I don’t purport to offer an detailed solution to just how a right to return would be implemented. But let’s not dismiss Palestinian concerns so easily. International law should be the baseline for a resolution.
Sheizaf also says:
The idea that “nor Obama neither the PLO chairman can deny the refugees’ right of return” simply echoes the Israeli rigth-wing mantra that no Israeli leader can give up parts of land because “they belong to the entire Jewish people”. If the leader of PLO can’t sign an agreement with Israel or declare independence, who can?
There is no equivalency between the claim that “Greater Israel” belongs to the Jewish People only, and the Palestinian refugees’ right to return. Why? Again, look at international law: there is no enshrined right for Jews to settle in the West Bank, Gaza and East Jerusalem. There is an enshrined, legal right for Palestinians to return.
One last response to Sheizaf’s post. He says:
As for the other the reasons Kane notes for opposing the Clinton Parameters, they are simply absurd. Having several Israeli monitoring stations for three years is the thing that should make us join Netanyahu in opposing a settlement? Even when the peace agreement with Egypt was signed it gave Israel around two years to dismantle its settlements and clear army bases. Almost any international agreement works in stages. Is that such a problem?

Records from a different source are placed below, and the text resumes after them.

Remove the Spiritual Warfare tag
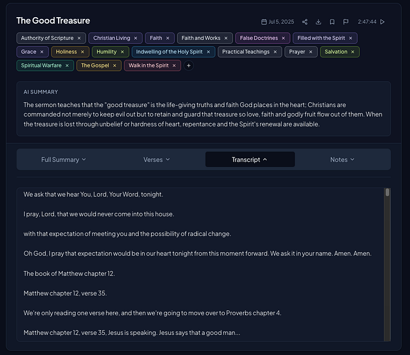The image size is (410, 355). tap(67, 66)
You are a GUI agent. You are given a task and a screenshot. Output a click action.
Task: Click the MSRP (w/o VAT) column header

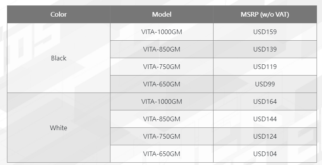click(265, 15)
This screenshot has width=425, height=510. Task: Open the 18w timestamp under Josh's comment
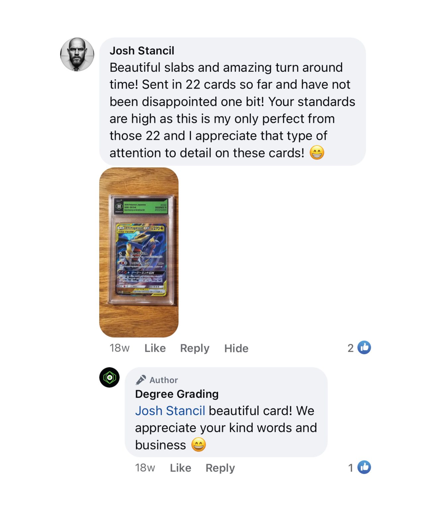[x=120, y=348]
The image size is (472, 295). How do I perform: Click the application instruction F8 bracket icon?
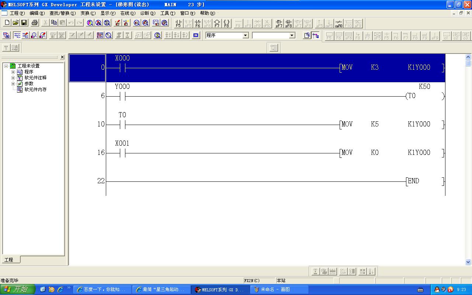[x=226, y=23]
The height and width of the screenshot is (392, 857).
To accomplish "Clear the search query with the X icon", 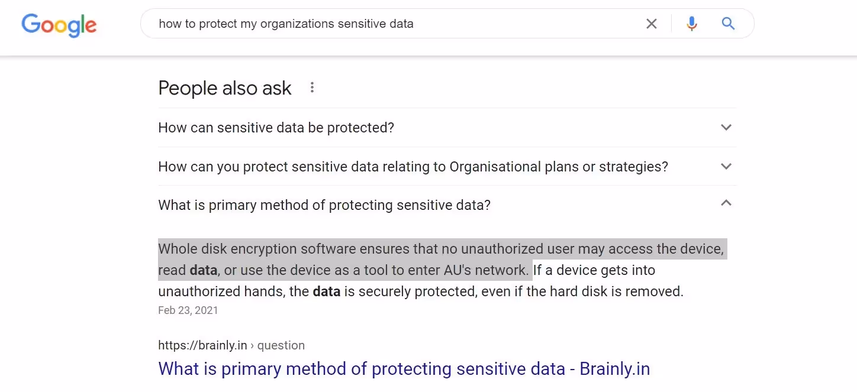I will click(652, 24).
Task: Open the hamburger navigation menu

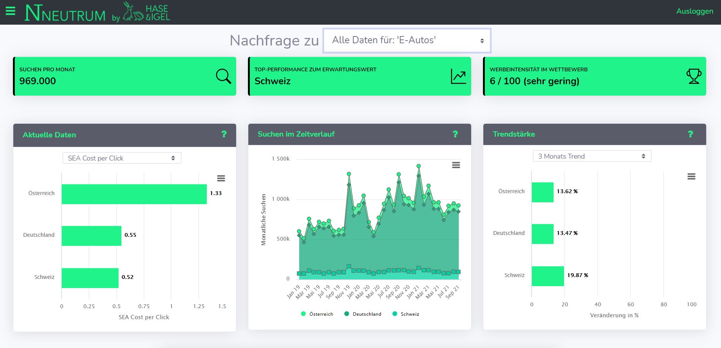Action: click(11, 11)
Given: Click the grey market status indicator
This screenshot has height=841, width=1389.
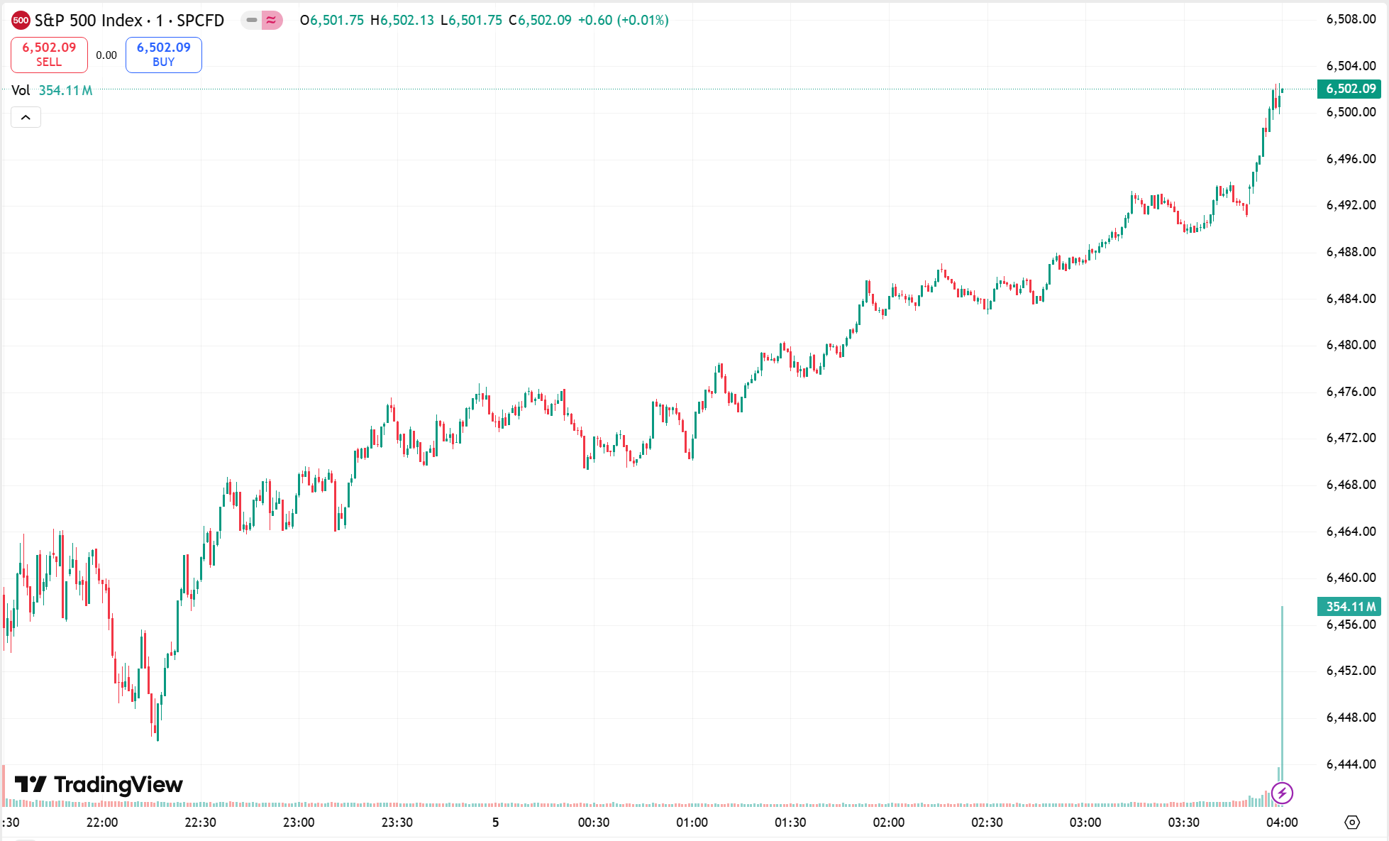Looking at the screenshot, I should pyautogui.click(x=251, y=21).
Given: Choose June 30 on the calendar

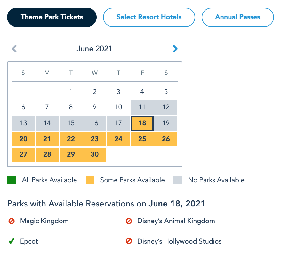Looking at the screenshot, I should [95, 154].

I don’t think this is “absurd.” If we’re talking about a demilitarized Palestinian state, why should Israel have any type of military presence within the West Bank? Of course, I understand that these things take time. But it’s a legitimate concern to have, and we should question why Israel should reserve the right to maintain a military presence while Palestinians wouldn’t have a military under the “Clinton Parameters.”